Memposisikan warisan klasik (turats) hanya sebagai pertimbangan, bukan sebagai sumber utama. Dengan demikian, bisa dipahami bahwa karya-karya fiqih klasik yang ada bukanlah karya sakral yang tidak bisa dirubah, akan tetapi ia bersifat profan dan kapanpun bisa dikritisi atau direkonstruksi, bahkan mungkin didekonstruksi. Jika pada awalnya karya-karya fiqih klasik cenderung dianggap sebagai karya final yang dijamin kebenarannya, maka saat ini karya-karya fiqih klasik harus dipahami hanya sebagai khazanah kekayaan intelektual Islam yang tidak bisa dijamin kebenarannya karena ia hanyalah hasil ijtihad, bukan wahyu. Yang perlu ditiru bukanlah produknya, akan tetapi bagaimana mereka mampu menghasilkan produk itu. Atau dengan kata lain kita harus lebih mementingkan ber-fiqh manhajy (metodologis) daripada ber-fiqh qauly (tekstualis).
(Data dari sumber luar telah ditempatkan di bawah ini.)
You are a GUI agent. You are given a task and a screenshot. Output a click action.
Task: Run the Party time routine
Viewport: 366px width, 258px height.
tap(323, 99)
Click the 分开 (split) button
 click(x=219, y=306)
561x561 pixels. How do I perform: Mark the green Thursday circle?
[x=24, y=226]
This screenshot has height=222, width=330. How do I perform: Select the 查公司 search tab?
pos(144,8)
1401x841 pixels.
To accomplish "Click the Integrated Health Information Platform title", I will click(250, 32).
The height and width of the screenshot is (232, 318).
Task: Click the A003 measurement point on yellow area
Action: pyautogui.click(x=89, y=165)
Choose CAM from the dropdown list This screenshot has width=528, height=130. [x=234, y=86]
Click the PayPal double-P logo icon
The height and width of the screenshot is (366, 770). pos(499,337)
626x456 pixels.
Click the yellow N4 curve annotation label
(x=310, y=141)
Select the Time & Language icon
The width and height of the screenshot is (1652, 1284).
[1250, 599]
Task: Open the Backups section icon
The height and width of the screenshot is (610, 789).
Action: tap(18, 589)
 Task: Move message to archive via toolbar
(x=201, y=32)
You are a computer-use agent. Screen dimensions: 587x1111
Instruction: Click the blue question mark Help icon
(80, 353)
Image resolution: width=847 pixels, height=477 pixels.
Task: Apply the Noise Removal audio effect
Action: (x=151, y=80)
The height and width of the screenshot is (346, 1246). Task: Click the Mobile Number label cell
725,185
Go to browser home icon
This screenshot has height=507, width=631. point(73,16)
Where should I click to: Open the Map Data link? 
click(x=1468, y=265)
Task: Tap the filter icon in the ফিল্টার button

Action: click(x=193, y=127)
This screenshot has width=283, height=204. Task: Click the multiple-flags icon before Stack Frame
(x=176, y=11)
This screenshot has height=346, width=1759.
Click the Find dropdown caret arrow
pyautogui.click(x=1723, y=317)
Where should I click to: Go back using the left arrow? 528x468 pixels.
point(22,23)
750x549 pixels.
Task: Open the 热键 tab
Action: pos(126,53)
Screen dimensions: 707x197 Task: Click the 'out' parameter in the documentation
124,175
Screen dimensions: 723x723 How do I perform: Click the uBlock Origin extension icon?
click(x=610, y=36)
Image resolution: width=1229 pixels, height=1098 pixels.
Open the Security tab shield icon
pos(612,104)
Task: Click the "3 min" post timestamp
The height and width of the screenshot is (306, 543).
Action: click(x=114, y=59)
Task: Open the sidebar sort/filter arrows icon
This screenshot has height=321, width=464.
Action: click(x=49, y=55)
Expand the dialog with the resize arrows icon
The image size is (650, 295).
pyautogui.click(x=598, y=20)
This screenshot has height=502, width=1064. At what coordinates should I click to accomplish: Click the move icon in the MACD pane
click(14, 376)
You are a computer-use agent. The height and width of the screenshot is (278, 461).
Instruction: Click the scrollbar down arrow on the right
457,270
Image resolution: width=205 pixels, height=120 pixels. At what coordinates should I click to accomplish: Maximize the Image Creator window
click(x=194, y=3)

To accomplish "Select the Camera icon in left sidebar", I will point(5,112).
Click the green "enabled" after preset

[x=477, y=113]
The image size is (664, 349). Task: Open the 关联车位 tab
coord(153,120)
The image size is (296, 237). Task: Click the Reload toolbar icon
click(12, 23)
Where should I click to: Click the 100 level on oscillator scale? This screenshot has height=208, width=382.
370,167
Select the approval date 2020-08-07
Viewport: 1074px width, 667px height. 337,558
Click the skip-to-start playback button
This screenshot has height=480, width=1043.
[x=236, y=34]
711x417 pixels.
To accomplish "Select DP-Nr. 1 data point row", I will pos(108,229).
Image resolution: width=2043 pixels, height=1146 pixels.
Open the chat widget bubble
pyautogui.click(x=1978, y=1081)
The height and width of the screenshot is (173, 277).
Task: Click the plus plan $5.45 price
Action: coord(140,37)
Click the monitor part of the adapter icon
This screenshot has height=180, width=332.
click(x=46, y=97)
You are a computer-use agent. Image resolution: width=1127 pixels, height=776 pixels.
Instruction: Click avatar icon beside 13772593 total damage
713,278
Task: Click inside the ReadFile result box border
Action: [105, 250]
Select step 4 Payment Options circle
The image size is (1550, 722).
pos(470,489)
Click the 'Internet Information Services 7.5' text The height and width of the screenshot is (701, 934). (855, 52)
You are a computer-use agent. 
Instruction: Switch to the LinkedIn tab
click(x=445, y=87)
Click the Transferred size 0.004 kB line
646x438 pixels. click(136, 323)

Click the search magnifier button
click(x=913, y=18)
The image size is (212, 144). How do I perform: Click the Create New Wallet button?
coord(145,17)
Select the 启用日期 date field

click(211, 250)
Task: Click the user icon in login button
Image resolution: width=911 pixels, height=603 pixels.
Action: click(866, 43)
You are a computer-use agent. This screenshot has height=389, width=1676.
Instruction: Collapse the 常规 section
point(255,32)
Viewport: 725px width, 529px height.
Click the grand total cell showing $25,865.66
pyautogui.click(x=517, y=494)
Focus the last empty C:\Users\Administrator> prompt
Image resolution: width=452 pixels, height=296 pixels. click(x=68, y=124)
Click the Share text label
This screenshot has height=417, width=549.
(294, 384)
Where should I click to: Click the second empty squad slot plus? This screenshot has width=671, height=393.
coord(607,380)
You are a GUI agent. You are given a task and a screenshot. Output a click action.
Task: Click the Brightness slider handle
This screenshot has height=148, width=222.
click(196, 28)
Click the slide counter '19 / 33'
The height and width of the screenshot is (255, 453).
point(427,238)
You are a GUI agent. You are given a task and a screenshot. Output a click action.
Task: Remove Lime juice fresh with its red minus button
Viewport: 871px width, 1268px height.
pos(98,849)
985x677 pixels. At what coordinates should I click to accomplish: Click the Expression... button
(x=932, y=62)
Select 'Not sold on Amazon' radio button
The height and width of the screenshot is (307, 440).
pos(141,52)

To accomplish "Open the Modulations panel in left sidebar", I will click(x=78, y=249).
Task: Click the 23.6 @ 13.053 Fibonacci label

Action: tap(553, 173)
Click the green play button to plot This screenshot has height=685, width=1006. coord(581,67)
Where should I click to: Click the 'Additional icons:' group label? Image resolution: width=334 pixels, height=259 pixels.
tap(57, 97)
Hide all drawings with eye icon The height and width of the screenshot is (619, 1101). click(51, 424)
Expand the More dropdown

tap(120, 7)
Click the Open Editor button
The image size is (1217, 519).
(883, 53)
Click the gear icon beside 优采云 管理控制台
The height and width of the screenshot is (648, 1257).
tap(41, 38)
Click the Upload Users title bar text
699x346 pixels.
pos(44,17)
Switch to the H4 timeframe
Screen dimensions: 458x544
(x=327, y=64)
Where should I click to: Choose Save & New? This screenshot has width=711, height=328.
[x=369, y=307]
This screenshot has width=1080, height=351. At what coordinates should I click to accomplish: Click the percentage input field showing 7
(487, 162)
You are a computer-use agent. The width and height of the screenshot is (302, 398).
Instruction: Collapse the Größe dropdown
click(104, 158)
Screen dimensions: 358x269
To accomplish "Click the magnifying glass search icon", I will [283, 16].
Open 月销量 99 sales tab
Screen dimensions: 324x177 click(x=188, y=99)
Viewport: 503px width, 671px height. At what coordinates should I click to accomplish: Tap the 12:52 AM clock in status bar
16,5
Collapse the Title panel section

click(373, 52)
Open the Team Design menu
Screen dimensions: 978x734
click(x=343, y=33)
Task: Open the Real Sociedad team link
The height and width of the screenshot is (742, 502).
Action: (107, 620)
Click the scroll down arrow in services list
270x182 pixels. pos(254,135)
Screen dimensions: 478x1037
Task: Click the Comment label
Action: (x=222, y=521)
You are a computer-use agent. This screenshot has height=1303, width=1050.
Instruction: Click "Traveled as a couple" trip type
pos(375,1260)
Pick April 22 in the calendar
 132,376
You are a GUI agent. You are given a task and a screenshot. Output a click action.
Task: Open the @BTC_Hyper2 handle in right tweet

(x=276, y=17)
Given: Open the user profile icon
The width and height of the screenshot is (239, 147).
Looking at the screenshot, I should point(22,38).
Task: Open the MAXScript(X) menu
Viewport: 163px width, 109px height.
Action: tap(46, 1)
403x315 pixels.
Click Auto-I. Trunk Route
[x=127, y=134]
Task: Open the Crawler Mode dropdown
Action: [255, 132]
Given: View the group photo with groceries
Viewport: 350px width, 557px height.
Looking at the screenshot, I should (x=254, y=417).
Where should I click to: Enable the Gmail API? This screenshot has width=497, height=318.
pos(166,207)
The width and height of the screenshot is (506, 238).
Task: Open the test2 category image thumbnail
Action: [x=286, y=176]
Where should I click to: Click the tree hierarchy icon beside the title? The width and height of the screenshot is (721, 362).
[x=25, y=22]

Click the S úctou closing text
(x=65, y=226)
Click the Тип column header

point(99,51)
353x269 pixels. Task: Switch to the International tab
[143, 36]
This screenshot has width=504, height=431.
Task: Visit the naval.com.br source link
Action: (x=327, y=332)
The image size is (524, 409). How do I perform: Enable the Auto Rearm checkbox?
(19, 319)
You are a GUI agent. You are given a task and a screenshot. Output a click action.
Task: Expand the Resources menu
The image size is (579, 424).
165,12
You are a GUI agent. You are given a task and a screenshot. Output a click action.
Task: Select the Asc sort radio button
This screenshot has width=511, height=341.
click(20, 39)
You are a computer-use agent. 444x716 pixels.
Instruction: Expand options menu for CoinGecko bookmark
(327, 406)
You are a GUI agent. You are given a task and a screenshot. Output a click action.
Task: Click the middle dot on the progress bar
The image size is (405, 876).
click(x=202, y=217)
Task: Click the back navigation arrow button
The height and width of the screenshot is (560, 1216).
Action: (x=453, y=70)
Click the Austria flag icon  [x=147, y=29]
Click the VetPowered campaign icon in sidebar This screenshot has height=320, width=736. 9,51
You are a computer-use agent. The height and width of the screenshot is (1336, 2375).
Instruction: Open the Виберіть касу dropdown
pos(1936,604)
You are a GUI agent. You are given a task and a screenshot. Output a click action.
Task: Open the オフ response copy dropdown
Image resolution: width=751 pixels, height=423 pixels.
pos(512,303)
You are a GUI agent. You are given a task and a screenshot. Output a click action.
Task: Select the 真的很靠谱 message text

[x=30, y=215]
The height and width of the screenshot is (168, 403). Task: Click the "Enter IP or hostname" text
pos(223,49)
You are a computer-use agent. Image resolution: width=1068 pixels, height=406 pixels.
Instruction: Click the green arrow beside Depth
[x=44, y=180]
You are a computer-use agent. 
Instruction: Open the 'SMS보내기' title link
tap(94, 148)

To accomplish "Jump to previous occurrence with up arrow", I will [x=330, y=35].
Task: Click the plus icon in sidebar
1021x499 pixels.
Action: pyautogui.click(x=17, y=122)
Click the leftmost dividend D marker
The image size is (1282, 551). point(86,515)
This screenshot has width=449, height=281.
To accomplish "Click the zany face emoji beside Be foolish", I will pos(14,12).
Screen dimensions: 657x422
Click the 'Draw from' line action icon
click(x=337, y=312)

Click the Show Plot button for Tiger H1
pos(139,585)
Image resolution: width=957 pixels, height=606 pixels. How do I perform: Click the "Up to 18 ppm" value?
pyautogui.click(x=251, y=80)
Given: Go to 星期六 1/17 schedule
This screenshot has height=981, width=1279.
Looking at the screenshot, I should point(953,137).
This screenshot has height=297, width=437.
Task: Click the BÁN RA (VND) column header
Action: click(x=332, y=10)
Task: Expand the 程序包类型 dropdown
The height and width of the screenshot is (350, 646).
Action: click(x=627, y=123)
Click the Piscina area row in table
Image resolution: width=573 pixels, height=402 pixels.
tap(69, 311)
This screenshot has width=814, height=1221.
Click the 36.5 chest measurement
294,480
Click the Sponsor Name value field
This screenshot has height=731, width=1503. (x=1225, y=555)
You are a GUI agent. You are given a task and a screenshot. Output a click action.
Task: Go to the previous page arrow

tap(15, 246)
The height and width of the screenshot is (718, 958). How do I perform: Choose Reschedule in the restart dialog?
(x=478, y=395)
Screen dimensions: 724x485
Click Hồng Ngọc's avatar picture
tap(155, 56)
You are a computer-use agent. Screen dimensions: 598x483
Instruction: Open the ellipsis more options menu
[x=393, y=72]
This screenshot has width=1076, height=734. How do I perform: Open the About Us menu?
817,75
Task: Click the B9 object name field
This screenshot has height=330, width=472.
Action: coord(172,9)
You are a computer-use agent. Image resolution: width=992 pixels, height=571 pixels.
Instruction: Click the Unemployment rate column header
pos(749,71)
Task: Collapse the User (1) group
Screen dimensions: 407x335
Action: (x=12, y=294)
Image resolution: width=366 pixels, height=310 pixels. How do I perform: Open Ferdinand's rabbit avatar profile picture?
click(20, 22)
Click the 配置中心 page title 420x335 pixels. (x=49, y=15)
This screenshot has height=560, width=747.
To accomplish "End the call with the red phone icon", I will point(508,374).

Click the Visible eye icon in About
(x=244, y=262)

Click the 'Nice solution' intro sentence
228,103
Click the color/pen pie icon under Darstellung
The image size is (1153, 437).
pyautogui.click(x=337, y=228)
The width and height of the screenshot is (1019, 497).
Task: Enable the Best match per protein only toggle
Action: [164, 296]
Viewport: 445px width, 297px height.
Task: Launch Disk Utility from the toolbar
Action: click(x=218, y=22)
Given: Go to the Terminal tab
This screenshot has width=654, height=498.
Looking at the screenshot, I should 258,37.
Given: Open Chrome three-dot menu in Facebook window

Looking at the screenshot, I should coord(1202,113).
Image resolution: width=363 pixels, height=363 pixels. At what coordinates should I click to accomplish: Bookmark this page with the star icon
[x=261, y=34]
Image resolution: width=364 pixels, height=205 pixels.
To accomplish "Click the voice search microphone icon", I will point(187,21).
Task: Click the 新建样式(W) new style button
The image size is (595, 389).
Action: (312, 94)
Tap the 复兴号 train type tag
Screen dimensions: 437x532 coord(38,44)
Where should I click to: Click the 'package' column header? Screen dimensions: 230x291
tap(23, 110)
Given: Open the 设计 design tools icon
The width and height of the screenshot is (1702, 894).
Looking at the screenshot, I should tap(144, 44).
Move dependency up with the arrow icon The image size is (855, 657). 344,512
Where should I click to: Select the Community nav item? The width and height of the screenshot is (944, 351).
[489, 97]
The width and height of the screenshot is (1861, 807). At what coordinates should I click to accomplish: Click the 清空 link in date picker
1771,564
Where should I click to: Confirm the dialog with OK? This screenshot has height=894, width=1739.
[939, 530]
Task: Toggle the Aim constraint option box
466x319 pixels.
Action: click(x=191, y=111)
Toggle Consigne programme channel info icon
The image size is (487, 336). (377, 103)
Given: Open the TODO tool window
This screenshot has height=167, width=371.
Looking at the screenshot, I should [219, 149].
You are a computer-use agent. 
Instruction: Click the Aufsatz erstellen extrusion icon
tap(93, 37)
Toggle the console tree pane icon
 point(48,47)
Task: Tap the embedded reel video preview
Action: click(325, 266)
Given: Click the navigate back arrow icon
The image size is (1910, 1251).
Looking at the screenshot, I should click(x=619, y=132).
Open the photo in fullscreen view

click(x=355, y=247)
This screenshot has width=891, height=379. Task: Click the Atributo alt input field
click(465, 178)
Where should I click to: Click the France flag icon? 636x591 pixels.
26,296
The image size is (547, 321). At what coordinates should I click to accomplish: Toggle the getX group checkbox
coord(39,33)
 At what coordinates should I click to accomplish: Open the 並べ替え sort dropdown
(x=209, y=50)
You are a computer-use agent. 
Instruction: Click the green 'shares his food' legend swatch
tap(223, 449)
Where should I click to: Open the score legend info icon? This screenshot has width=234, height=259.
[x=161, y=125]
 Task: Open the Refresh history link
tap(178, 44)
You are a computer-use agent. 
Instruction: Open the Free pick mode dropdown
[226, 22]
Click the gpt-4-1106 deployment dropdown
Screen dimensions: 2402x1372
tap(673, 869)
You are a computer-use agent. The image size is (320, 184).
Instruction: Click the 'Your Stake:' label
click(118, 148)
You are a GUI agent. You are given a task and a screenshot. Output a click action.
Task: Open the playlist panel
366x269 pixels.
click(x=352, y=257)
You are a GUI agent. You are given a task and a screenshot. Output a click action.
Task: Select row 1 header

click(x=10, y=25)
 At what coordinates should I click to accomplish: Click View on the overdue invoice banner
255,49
Sumber utama dari dinamisasi fiqih adalah al-Qur’an  dan hadis. Akan tetapi, sumber utama ini harus diolah lagi agar bisa relevan dengan zaman sekarang. Mengolah kembali al-Qur’an dan hadis bisa dilakukan dengan kontekstualisasi terhadap dua sumber utama tersebut. Kontekstualisasi terhadap al-Qur’an dan hadis bukan hanya dengan mengkontekskan teks-teks yang ada pada realitas sekitar, akan tetapi mencoba lebih radikal lagi dengan menundukkan teks pada realitas apabila terjadi pertentangan. Karena yang lebih dipentingkan saat ini adalah tujuan esensial dari teks itu, bukan bunyi lafadznya (al-ibrah bil maqashid la bil-alfadz). Jika tujuan esensial dari teks menjadi pertimbangan utama, maka tidak ada alasan untuk melarang penundukan teks pada realitas.
Dengan menundukkan teks pada realitas tidaklah mengurangi kesakralan teks itu sendiri. Karena pada dasarnya antara kesakralan teks dan isi teks tidak ada hubungannya. Masalah kesakralan teks adalah masalah teologis yang tempatnya di hati, sedangkan mencoba mengurai maksud teks adalah kerja rasio yang tidak terbatas. Dan menundukkan teks pada realitas bukan berarti menundukkan wahyu yang absolut pada realitas yang sifatnya relatif-temporal. Akan tetapi penundukan ini hanya penundukan bunyinya saja, bukan teksnya. Sedangkan tujuan esensial teks itu adalah inti dari teks, bukan teks itu sendiri.
Dinamisasi fiqih bukanlah hal tabu, karena karakter asli dari fiqih itu sendiri adalah dinamis. Dan dinamisasi fiqih merupakan kebutuhan mendesak. Tak ada pilihan lain kecuali merevitalisasi peranan ijtihad. Semangat untuk memproduk hukum baru harus selalu tertanam agar fiqih tidak lagi dimonumenkan sebagai karya sakral. Saatnya kita berjuang untuk membebaskan fiqih dari kerangkeng statisnya, dan segera membiarkannya pergi bersama kedinamisan yang selama ini didambakan. Dan akhirnya kita pun bisa berkata: dari fiqih statis ke fiqih dinamis!